### PROVIDED MATERIAL

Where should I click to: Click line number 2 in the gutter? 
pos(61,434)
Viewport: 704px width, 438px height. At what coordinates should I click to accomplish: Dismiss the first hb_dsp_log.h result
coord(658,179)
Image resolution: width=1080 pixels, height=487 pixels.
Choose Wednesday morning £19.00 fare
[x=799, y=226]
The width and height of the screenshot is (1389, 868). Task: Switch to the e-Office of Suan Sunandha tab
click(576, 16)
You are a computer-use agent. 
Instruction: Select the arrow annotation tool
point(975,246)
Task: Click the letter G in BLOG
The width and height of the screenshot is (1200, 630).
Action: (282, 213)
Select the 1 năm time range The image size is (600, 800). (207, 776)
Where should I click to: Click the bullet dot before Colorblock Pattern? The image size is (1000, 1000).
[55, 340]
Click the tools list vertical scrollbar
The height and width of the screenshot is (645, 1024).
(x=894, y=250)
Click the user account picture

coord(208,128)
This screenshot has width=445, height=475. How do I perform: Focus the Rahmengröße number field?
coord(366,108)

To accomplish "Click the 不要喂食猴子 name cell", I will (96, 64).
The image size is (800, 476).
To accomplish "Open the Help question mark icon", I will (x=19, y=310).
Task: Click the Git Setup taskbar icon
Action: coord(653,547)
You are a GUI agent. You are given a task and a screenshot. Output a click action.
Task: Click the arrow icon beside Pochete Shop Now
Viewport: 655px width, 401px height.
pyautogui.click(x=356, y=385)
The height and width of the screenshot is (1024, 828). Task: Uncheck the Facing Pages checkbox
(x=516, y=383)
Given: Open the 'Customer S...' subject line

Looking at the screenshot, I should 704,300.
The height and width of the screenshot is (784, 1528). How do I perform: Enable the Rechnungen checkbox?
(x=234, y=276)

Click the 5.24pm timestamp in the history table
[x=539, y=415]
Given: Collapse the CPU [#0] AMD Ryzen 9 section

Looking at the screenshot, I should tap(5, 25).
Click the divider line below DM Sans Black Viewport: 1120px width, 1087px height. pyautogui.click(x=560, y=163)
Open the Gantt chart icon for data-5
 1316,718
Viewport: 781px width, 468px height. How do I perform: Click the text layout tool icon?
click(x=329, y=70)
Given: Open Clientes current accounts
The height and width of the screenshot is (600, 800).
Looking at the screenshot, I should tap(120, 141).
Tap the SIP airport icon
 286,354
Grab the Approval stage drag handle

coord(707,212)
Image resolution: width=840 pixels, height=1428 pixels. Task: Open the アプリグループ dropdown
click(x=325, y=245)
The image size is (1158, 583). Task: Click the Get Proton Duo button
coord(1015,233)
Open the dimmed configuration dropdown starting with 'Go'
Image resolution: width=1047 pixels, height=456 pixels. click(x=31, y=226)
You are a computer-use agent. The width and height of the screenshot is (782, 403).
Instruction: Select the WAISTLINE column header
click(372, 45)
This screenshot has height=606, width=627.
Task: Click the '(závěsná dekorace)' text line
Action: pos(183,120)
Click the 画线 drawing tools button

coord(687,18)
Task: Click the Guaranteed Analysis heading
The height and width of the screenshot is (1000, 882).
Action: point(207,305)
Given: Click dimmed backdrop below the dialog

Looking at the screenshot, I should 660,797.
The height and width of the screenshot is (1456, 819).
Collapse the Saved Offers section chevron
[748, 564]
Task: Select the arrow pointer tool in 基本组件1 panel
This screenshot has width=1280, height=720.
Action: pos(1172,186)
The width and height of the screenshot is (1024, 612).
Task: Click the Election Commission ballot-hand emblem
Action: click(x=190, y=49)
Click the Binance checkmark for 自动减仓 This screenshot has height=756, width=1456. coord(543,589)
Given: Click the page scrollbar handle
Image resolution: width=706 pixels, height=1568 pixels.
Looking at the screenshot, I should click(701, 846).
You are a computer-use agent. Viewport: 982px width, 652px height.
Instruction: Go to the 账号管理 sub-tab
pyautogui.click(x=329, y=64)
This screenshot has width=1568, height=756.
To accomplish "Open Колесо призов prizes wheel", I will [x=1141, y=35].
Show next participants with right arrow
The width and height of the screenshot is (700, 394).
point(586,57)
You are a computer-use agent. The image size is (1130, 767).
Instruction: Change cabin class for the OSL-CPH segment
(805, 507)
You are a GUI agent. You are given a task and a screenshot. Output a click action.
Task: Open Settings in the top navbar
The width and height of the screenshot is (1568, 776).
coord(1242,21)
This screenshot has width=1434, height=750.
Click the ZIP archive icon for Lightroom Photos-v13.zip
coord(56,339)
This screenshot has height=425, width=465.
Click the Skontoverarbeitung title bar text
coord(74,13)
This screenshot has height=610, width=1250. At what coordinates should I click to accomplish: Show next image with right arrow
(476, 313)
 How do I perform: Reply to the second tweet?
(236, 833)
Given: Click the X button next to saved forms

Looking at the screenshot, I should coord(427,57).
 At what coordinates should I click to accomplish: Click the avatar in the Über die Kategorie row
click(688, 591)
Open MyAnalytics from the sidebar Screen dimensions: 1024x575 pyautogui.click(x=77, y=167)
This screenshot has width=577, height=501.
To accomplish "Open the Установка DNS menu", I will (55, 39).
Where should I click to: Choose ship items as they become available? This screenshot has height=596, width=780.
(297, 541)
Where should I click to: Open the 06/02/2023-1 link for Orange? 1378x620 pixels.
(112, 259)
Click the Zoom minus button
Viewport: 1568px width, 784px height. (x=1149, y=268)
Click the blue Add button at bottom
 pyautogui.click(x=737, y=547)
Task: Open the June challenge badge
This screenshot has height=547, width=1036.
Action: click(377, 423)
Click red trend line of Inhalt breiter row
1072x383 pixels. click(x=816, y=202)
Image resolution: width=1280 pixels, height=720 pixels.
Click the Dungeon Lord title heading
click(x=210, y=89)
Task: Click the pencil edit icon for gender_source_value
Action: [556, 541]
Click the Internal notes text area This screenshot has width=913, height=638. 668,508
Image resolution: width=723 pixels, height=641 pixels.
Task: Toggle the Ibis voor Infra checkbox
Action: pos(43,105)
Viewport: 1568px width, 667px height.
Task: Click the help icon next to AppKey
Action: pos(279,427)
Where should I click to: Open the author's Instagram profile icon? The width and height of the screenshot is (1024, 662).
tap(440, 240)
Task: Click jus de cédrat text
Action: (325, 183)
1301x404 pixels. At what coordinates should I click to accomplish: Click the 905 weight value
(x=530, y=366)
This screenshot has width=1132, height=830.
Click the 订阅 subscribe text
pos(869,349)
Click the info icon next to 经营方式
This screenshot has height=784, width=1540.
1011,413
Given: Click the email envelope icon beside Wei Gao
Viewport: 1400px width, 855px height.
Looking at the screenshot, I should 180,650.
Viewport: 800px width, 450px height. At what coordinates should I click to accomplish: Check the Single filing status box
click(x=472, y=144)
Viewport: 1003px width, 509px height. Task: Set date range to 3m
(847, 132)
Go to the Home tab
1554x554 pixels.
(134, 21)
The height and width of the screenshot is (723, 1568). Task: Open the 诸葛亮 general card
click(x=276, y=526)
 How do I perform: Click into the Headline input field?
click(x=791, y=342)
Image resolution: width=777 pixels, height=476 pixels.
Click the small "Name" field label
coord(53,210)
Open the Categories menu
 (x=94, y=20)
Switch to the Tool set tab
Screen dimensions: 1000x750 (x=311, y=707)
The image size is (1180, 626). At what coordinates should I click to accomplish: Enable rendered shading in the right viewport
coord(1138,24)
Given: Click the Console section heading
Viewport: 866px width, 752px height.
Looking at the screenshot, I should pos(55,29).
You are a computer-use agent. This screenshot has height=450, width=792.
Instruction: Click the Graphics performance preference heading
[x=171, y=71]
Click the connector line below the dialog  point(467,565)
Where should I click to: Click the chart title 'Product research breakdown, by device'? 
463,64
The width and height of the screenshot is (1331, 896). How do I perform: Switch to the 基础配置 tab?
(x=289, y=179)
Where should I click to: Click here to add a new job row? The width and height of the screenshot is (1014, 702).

### TASK
Beginning at the line with "Open the dimmed" and stopping after the line with "You are a computer-use agent. The width", please write out every line of the data above exactly and nothing else.

### RESPONSE TO THE EXERCISE
Open the dimmed configuration dropdown starting with 'Go'
Image resolution: width=1047 pixels, height=456 pixels. click(x=31, y=226)
You are a computer-use agent. The width and height of the screenshot is (782, 403).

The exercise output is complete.